## Task prompt
In the passage about Bangor's Central Street fair, on what date was the fair celebrating the street's rebirth held?

------ Selected passage ------

In the years after the fire of 1911, fairs became popular events to mark progress in rebuilding Bangor. One of the most successful was held Aug. 15, 1915, to celebrate the rebirth of Central Street.

New buildings lined the street. The buildings included the Central Building, which had an auditorium that was being used as an armory by the Maine National Guard’s new machine gun company; the Louis Kirstein building; and the Charles H. Frey, P.T. Dugan, Roger Staples block, consisting of three buildings with a white terra cotta facade. In addition the street and sidewalks had been widened.

The imposing John R. Graham building on the corner of Central and Harlow streets had already been in the planning stages before the fire. Details about these and other additions to the street can be read in Deborah Thompson’s architectural history of the city.

Conditions on the street were so bad during the construction that the Bangor Daily News occasionally complained about how difficult it was to get from one place to another because of all the mud and building activity. That kind of complaint disappeared as the buildings opened one by one for business.

Now that the hammering and congestion was over, Bangoreans wanted to party. For this, a city-wide “Dollar Day” was proclaimed when store owners would offer products at give-away prices, hand out dollar bills to customers and sponsor lotteries.

For $1, shoppers could pick up men’s union suits at Besse-Ashworth Department Store; Arrow shirts and men’s pants at The Outlet; boys’ knickerbocker pants and two pairs of stockings at Waterman’s Department Store; Wizard Triangle Polish Mops and Tin Top Jelly Tumblers at P.H. Vose Co. and velvet hats at Freese’s, among dozens of other bargains.

Besides the sales, there was entertainment that attracted thousands of people from towns all around Bangor. Events included a parade, band concerts, a Charlie Chaplin look-alike contest, confetti throwing and fireworks in Abbott Square, where the high school used to be.

The theme of “military preparedness” was ever on people’s minds because of the war in Europe that threatened to involve the United States. Bands played patriotic tunes and the city’s new machine gun company staged a drill with its recently acquired equipment.

At 4 p.m., with most of the shopping behind them, “a human tide began flowing toward Central Street and Post Office Square (where a new post office was almost finished — the same building in which City Hall is located today).

The Bangor Band gave a concert on the steps of the new post office building before “a black mass of humanity” through which a narrow passage was maintained by the police for trolley cars, the Bangor Daily News noted.

The parade started at 5 p.m. with “a spirited tandem” driven by Charles Morse, the horse dealer who had financed the new Bowlodrome across the street. He was followed by Bangor’s National Guard units, including the machine gun company, “marching in little squads between the 12 horses which carried the guns and ammunition cases.”

------ Source material ------

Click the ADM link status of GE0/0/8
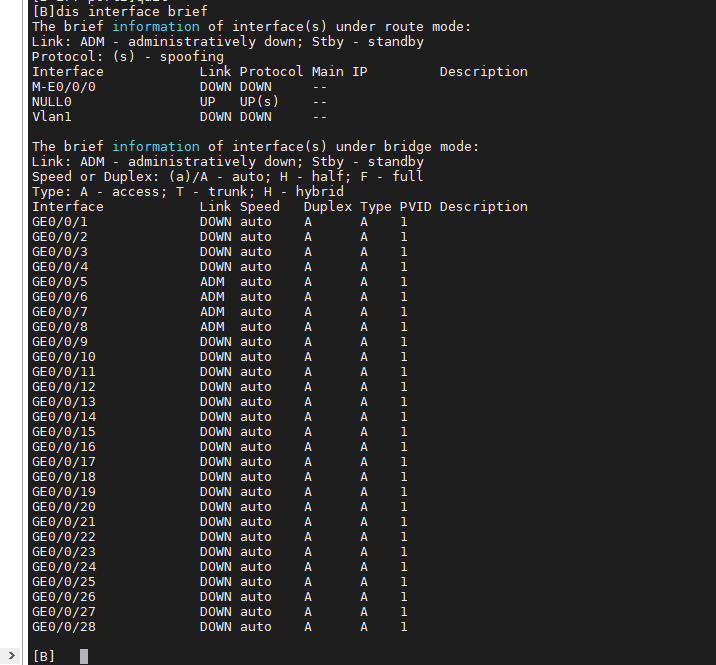The height and width of the screenshot is (665, 716). [212, 326]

------

## Output of the task
Aug. 15, 1915